Пастор делает паузу, то ли собираясь с силами, то ли набираясь храбрости.
— Бог простит вам, сын мой, то, что сделано было ради вашей семьи, и то, что сделано было ради вашей бедной родины. Пусть и кривыми, грязными, окольными тропами — но вы стремились к доброй цели. Мы с вами много беседовали об этом прежде, и я полагаю, бог простит вам. И гордыню, и стяжательство, и прелюбодеяние, и властолюбие. Вы, сын мой, никогда не делали зла намеренно, и вы хотели, в конце концов, хорошего — и родным, и соотечественникам.
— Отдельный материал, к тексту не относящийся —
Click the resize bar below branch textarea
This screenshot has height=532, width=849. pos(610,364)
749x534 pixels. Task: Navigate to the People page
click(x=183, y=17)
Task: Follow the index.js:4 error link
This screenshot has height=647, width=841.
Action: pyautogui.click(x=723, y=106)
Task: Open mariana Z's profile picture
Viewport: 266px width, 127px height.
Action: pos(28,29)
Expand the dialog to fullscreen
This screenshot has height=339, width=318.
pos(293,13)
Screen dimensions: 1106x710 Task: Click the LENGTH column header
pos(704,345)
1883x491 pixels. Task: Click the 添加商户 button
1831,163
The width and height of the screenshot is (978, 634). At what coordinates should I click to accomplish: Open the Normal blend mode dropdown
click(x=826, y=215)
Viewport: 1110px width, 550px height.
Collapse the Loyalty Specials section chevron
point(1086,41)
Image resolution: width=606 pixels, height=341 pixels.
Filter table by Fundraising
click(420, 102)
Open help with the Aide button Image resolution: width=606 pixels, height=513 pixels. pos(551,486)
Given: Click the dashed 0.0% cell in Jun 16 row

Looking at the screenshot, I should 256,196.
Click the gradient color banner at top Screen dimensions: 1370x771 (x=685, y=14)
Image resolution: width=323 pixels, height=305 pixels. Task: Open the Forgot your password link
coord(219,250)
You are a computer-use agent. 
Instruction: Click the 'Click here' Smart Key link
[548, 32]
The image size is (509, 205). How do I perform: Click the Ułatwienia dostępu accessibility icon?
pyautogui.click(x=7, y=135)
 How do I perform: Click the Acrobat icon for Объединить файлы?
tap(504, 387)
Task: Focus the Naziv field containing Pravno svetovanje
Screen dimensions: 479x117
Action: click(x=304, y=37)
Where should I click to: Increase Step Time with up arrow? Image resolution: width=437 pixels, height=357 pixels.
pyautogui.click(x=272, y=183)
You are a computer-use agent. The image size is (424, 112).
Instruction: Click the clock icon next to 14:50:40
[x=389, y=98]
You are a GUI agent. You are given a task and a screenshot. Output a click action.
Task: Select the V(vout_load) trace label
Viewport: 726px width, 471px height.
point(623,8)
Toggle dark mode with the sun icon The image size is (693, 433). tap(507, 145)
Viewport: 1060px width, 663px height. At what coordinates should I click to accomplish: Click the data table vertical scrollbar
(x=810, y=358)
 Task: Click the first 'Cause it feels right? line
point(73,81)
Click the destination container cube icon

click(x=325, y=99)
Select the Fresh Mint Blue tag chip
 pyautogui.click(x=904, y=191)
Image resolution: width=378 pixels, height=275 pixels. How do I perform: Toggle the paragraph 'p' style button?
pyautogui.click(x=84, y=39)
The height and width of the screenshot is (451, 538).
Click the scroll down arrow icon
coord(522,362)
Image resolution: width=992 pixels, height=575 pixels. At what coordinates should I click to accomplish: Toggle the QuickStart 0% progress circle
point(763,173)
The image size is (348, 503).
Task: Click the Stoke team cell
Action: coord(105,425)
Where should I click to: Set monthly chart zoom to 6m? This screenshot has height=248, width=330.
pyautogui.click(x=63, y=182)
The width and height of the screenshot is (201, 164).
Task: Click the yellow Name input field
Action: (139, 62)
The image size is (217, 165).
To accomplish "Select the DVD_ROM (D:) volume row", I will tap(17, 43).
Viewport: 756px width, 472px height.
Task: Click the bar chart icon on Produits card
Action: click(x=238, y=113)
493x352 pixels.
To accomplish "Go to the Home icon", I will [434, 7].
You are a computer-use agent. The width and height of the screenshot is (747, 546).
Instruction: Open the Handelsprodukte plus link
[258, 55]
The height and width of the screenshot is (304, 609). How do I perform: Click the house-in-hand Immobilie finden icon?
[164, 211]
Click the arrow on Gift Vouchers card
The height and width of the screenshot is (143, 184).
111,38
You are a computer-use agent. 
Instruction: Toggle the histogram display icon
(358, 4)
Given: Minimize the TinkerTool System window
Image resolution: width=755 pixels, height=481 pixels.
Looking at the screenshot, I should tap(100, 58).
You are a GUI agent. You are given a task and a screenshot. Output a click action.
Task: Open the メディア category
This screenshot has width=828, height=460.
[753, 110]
— Ну, слава богу! — с показным облегчением выдыхает ссыльный. — Ты поднимешься по лестнице сам или мне проводить тебя?
Ещё одна рыба — длинная, узкая, молочно-белая в солнечном свете — мелькает в воздухе и вдруг срывается с крючка.
— Одержимость, — тихо и будто бы грозно произносит пастор. — Одержимость недостойным предметом.
— Я ждал, когда же ты о нём заговоришь.